**The exercise**
Copy each of the entries below word for word, keeping every line in its original order.

----------------

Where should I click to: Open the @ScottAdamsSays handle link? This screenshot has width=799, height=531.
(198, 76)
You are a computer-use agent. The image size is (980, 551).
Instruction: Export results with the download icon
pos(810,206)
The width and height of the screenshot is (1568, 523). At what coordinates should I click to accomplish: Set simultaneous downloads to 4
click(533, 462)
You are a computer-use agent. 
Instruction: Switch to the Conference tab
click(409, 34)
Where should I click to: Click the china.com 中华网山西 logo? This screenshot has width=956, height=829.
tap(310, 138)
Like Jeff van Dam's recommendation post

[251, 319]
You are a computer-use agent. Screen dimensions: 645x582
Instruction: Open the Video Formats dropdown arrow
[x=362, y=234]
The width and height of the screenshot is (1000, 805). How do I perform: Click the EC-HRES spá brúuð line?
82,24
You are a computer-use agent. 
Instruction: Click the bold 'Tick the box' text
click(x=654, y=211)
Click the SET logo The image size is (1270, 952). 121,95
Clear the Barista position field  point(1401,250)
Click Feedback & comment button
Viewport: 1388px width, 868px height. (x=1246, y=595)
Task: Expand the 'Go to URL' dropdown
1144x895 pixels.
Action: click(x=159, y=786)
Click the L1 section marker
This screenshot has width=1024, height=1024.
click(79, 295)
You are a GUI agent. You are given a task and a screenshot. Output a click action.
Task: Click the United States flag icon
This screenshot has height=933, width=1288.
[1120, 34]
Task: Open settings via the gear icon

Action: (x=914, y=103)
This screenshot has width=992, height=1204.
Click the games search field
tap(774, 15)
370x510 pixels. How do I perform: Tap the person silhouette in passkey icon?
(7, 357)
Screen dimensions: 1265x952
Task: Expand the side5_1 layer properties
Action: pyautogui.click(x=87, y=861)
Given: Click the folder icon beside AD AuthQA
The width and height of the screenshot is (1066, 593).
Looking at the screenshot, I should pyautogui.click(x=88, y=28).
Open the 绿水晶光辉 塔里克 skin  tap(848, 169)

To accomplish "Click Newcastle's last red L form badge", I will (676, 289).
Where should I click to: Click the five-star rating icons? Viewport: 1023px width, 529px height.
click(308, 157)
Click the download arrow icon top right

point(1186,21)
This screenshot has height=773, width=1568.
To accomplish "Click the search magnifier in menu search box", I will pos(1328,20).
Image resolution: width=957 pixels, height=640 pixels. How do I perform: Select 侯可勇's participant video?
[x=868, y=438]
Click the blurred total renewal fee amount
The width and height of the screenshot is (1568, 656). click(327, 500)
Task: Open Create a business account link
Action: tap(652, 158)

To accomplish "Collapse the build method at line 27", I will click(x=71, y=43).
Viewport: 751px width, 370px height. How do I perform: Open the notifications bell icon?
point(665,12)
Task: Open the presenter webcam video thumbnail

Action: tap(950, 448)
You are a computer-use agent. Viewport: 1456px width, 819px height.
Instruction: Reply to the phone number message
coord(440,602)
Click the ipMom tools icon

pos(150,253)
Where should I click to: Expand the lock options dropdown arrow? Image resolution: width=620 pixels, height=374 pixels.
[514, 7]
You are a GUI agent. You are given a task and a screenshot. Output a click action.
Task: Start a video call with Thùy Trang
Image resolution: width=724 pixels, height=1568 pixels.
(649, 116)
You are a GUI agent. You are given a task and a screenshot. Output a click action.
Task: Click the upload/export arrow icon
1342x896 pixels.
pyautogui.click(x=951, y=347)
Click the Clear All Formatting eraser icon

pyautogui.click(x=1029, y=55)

----------------

**Result of the exercise**
Where should I click to: Open the @ScottAdamsSays handle link? This screenshot has width=799, height=531.
(198, 76)
You are a computer-use agent. The image size is (980, 551).
Instruction: Export results with the download icon
pos(810,206)
The width and height of the screenshot is (1568, 523). At what coordinates should I click to accomplish: Set simultaneous downloads to 4
click(533, 462)
You are a computer-use agent. 
Instruction: Switch to the Conference tab
click(409, 34)
Where should I click to: Click the china.com 中华网山西 logo? This screenshot has width=956, height=829.
tap(310, 138)
Like Jeff van Dam's recommendation post

[251, 319]
You are a computer-use agent. Screen dimensions: 645x582
Instruction: Open the Video Formats dropdown arrow
[x=362, y=234]
The width and height of the screenshot is (1000, 805). How do I perform: Click the EC-HRES spá brúuð line?
82,24
You are a computer-use agent. 
Instruction: Click the bold 'Tick the box' text
click(x=654, y=211)
Click the SET logo The image size is (1270, 952). 121,95
Clear the Barista position field  point(1401,250)
Click Feedback & comment button
Viewport: 1388px width, 868px height. (x=1246, y=595)
Task: Expand the 'Go to URL' dropdown
1144x895 pixels.
Action: click(x=159, y=786)
Click the L1 section marker
This screenshot has width=1024, height=1024.
click(79, 295)
You are a GUI agent. You are given a task and a screenshot. Output a click action.
Task: Click the United States flag icon
This screenshot has height=933, width=1288.
[1120, 34]
Task: Open settings via the gear icon

Action: (x=914, y=103)
This screenshot has width=992, height=1204.
Click the games search field
tap(774, 15)
370x510 pixels. How do I perform: Tap the person silhouette in passkey icon?
(7, 357)
Screen dimensions: 1265x952
Task: Expand the side5_1 layer properties
Action: pyautogui.click(x=87, y=861)
Given: Click the folder icon beside AD AuthQA
The width and height of the screenshot is (1066, 593).
Looking at the screenshot, I should pyautogui.click(x=88, y=28).
Open the 绿水晶光辉 塔里克 skin  tap(848, 169)

To accomplish "Click Newcastle's last red L form badge", I will (676, 289).
Where should I click to: Click the five-star rating icons? Viewport: 1023px width, 529px height.
click(308, 157)
Click the download arrow icon top right

point(1186,21)
This screenshot has height=773, width=1568.
To accomplish "Click the search magnifier in menu search box", I will pos(1328,20).
Image resolution: width=957 pixels, height=640 pixels. How do I perform: Select 侯可勇's participant video?
[x=868, y=438]
Click the blurred total renewal fee amount
The width and height of the screenshot is (1568, 656). click(327, 500)
Task: Open Create a business account link
Action: tap(652, 158)

To accomplish "Collapse the build method at line 27", I will click(x=71, y=43).
Viewport: 751px width, 370px height. How do I perform: Open the notifications bell icon?
point(665,12)
Task: Open the presenter webcam video thumbnail

Action: tap(950, 448)
You are a computer-use agent. Viewport: 1456px width, 819px height.
Instruction: Reply to the phone number message
coord(440,602)
Click the ipMom tools icon

pos(150,253)
Where should I click to: Expand the lock options dropdown arrow? Image resolution: width=620 pixels, height=374 pixels.
[514, 7]
You are a GUI agent. You are given a task and a screenshot. Output a click action.
Task: Start a video call with Thùy Trang
Image resolution: width=724 pixels, height=1568 pixels.
(649, 116)
You are a GUI agent. You are given a task and a screenshot. Output a click action.
Task: Click the upload/export arrow icon
1342x896 pixels.
pyautogui.click(x=951, y=347)
Click the Clear All Formatting eraser icon

pyautogui.click(x=1029, y=55)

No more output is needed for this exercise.